Events such as the Downing Street garden press conference, soon after the coalition was formed, showed that ‘coalition works’, but unfortunately they dismayed around half of the people who voted Lib Dem last time. The first step in the Lib Dem fightback after the poor results last May is obviously re-emphasising achievements for which the party can claim credit. In 2015, Lib Dems will need, above all, to justify forming the coalition by highlighting their role in preventing further economic collapse and promoting recovery.
They will want to focus on their role in taking many of the lowest-paid employees out of paying income tax, protecting pensioners’ incomes in future and helping the most deprived children get significantly greater investment in their education. There will be achievements in terms of promoting environmental sustainability and (most importantly for the voters) in ‘reforming the reforms’ to the NHS that originated from the Conservatives. There may be little to boast about in terms of consticonstitutional reform (apart from fixed-term parliaments) but we know that voters don’t appreciate them anyway.

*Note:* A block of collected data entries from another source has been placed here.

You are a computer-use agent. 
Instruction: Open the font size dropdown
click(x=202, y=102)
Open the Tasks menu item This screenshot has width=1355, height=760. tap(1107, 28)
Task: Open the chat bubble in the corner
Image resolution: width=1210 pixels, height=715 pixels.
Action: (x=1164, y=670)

The second prong must be to show real differences with Labour, but not in the same tone that the Conservatives generally adopt or the party will run the risk of appearing to have agreed to a merger rather than a coalition. Labour were not entirely to blame for the economic problems the country faced in 2010, but the biggest reason that their vote fell below 30 per cent for only the second time in modern history was that people lost confidence in their economic/taxation/expenditure policies. Lib Dems will not agree with all of the Conservative attacks on Labour, but on the crucial issue of the economy, both coalition parties will make similar criticisms of Labour’s continuing policies.

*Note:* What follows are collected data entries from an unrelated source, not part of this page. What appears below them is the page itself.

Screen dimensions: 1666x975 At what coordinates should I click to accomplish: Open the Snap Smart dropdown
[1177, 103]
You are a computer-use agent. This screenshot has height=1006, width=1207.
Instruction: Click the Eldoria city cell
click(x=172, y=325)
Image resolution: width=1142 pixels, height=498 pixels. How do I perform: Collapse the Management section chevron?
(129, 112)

You can read the details of the third prong here.
4 Comments
it would help if the libdems (Vince and Andrew Stunell) didn’t strongly support the Tory plan to let council housing wither on the vine at a time of crisis in affordable housing provision and if they didn’t support the Tory plan to rip up planning protections that prevent suburban sprawl and poor development. Neither of those were in the coalition agreement yet we have been cheerleaders for these right-wing policies. maybe our lot actually believe believe some of the stuff they are advocating? That’s a terrifying thought, and why i’ve stopped delivering leaflets for the party.
@LondonLiberal
Just a question – how is the shortage in housing stock going to be addressed if we don’t allow more development? Building upwards may be an option, but I for one really don’t care to repeat the tower block fiasco. And even that would require changes to planning law, height restrictions and suchlike.

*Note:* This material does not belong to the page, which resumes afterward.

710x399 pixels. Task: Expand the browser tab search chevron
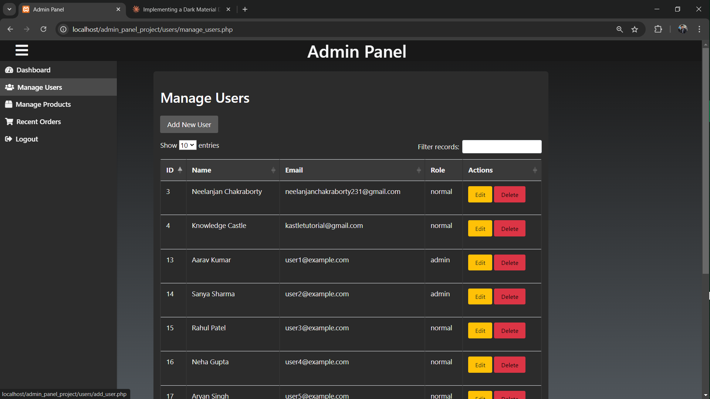point(9,9)
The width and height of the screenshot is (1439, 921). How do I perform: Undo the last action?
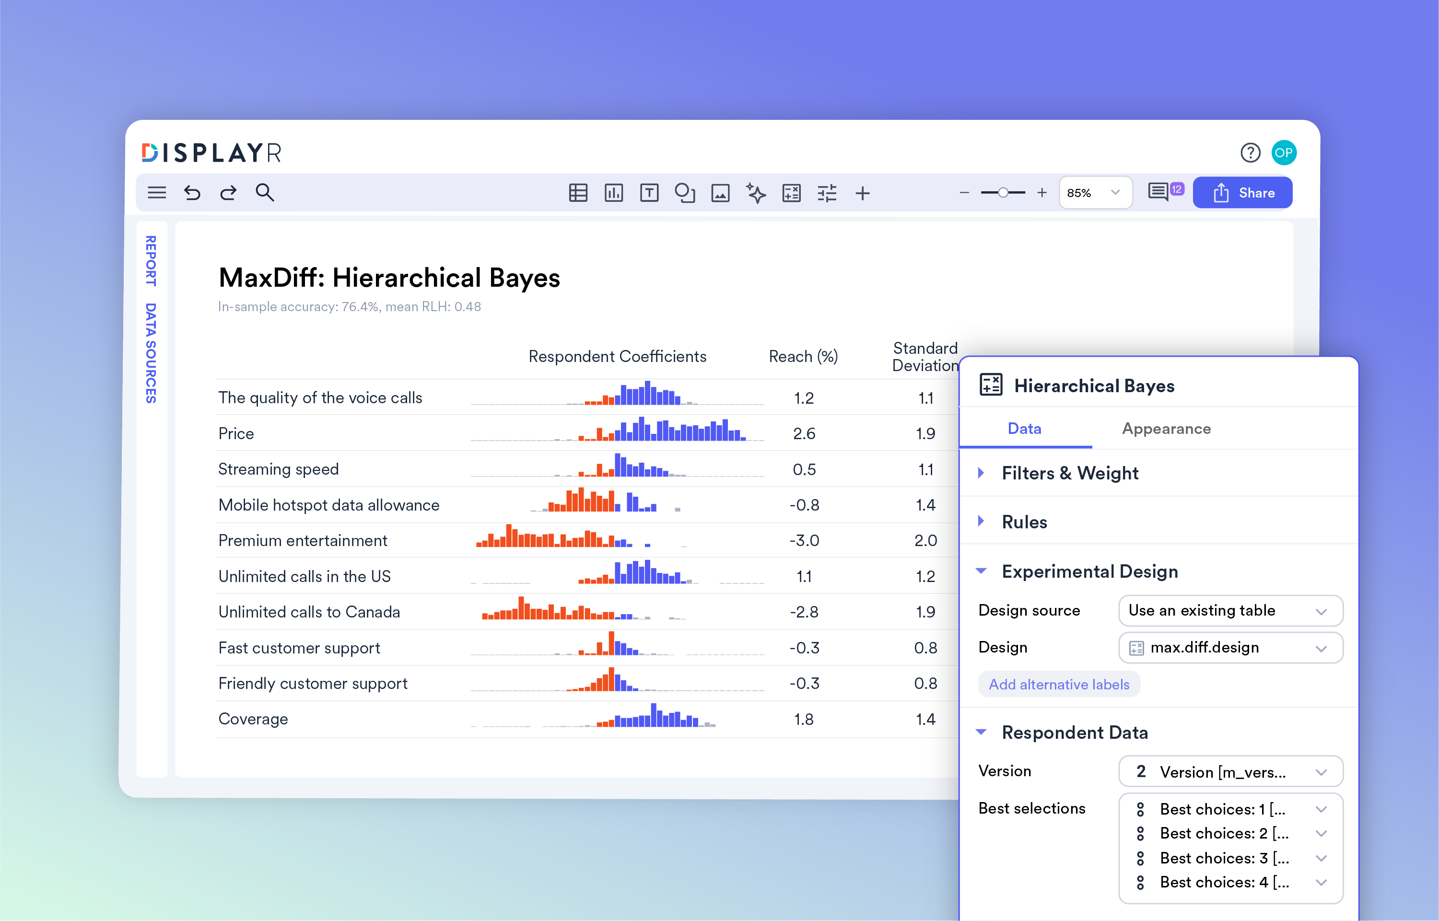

170,000 new homes for social housing over this parliament. How is that withering on the vine
http://www.telegraph.co.uk/news/politics/liberaldemocrats/8777054/Lib-Dems-conference-2011-Andrew-Stunell-speech-in-full.html
The full article appears no longer to be available – so the third prong is here:
The third prong is probably the most difficult, because it requires a more delicate balancing act. Coalition only works for junior partners if that partner can show why the senior partner should not have a majority to govern on their own. Boasting of some positive achievements from the coalition and drawing a distinction with opposition parties is not enough. Preventing unpopular things happening is also important, but only becomes helpful if people know and care about them. Since 75% of voters have generally made up their minds some weeks before polling day, successful communication about these issues can’t be left until April 2015. So for the coalition to work for the Lib Dems, there will probably need to be more occasions when the coalition parties can ‘agree to disagree’. The coalition did not collapse when the government parties took different views on electoral reform. Providing that the coalition agreement itself is maintained, the coalition will not collapse if the parties that comprise it are occasionally in different lobbies on some of the issues that are of most importance to the voters.